Since, originally these NA
s indicated non-included sites, we may want to consider whether we prefer eventually to revert to the old behavior, i.e., not include those sites in the weatherfolders
table?
Either way, looping over vectors tends to be slow and in our use cases site_data
could have many rows; however, the code is executed only once and thus it does not matter much for the overall performance of a simulation run.
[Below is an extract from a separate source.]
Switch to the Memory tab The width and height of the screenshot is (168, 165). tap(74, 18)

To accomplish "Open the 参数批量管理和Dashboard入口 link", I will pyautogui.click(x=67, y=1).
Still, you may want to read up on vectorized code (e.g., https://datascienceplus.com/strategies-to-speedup-r-code/), i.e., the code in the commit
for (i in seq(sites_data$WeatherFolder)){
if (is.na(sites_data$WeatherFolder[i])){
sites_data$WeatherFolder[i] <- "NA"
}
}
is equivalent to
sites_data$WeatherFolder[is.na(sites_data$WeatherFolder)] <- "NA"
Here, an example with 100,000 sites -- a reasonable setup for one of our simulation experiments: the for-loop is (on my machine) over 1,300 times slower...
sites_data <- data.frame(WeatherFolder = as.character(sample(1e5)),
stringsAsFactors = FALSE)
sites_data$WeatherFolder[c(10, 50000)] <- NA
f1 <- function(x) {
for (i in seq(x$WeatherFolder)){
if (is.na(x$WeatherFolder[i])){
x$WeatherFolder[i] <- "NA"
}
}
x
}
f2 <- function(x) {
x$WeatherFolder[is.na(x$WeatherFolder)] <- "NA"
x
}
identical(f1(sites_data), f2(sites_data))
microbenchmark::microbenchmark(f1(sites_data), f2(sites_data))
But again, simply removing na.exclude
from the call in line 1843 should have done the trick as well, i.e.,
temp <- unique(SFSW2_prj_inputs[["SWRunInformation"]]$WeatherFolder)
Test project tests fail on Linux machines due to "NA" being coerced to NA in Linux and thus site 4 is skipped on database generation.